Portfolio optimization with two quasiconvex risk measures

TL;DR

This paper extends portfolio optimization models to include two quasiconvex risk measures, analyzing convex and non-convex cases, and introduces duality and approximation methods for solving these problems.

Contribution

It generalizes previous models by allowing quasiconvex risk measures and develops duality and approximation techniques for the resulting optimization problems.

Findings

Zero duality gap under convex risk measures

Optimal portfolios identified via Lagrange multipliers

Approximate solutions achievable with bisection algorithm

Abstract

We study a static portfolio optimization problem with two risk measures: a principle risk measure in the objective function and a secondary risk measure whose value is controlled in the constraints. This problem is of interest when it is necessary to consider the risk preferences of two parties, such as a portfolio manager and a regulator, at the same time. A special case of this problem where the risk measures are assumed to be coherent (positively homogeneous) is studied recently in a joint work of the author. The present paper extends the analysis to a more general setting by assuming that the two risk measures are only quasiconvex. First, we study the case where the principal risk measure is convex.

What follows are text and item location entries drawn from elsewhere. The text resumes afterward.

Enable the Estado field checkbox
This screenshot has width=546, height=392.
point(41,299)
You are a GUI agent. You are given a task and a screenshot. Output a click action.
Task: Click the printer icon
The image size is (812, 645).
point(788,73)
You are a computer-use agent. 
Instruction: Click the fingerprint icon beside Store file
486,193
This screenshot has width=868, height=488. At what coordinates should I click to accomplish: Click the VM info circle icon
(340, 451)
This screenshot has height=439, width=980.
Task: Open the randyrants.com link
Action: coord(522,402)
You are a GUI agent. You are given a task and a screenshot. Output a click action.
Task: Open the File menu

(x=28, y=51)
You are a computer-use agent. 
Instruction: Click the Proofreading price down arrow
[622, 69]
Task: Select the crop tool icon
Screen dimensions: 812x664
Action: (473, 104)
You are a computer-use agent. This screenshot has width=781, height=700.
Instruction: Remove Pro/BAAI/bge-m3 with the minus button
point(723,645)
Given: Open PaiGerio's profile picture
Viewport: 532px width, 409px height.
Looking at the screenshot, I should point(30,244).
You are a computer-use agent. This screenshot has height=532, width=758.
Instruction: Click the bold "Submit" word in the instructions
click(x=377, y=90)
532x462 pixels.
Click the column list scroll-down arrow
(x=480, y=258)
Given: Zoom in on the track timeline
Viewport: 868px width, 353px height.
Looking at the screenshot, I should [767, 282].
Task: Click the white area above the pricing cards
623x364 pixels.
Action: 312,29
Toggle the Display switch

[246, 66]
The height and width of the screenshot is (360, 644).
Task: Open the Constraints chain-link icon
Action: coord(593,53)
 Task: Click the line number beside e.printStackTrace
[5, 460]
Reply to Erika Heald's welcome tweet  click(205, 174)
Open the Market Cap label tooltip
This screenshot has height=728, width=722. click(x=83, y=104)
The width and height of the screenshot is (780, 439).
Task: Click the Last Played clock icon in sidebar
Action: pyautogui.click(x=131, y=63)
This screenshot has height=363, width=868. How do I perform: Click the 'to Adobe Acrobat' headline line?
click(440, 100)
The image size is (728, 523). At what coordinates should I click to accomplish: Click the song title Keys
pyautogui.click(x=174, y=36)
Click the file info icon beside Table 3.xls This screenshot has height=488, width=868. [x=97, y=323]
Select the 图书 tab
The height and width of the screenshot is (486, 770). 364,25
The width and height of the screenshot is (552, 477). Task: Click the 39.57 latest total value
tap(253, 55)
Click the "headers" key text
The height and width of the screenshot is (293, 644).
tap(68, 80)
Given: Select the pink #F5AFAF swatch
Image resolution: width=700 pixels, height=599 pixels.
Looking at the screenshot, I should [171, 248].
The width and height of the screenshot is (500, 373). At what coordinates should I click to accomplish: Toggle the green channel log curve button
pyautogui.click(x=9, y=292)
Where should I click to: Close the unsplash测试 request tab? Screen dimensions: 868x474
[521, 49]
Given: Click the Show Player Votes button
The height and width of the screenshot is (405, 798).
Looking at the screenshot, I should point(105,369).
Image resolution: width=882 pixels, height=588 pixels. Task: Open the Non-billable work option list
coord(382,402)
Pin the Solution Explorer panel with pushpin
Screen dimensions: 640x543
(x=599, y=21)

We introduce a dual problem, show that there is zero duality gap between the portfolio optimization problem and the dual problem, and finally identify a condition under which the Lagrange multiplier associated to the dual problem at optimality gives an optimal portfolio. Next, we study the general case without the convexity assumption and show that an approximately optimal solution with prescribed optimality gap can be achieved by using the well-known bisection algorithm combined with a duality result that we prove.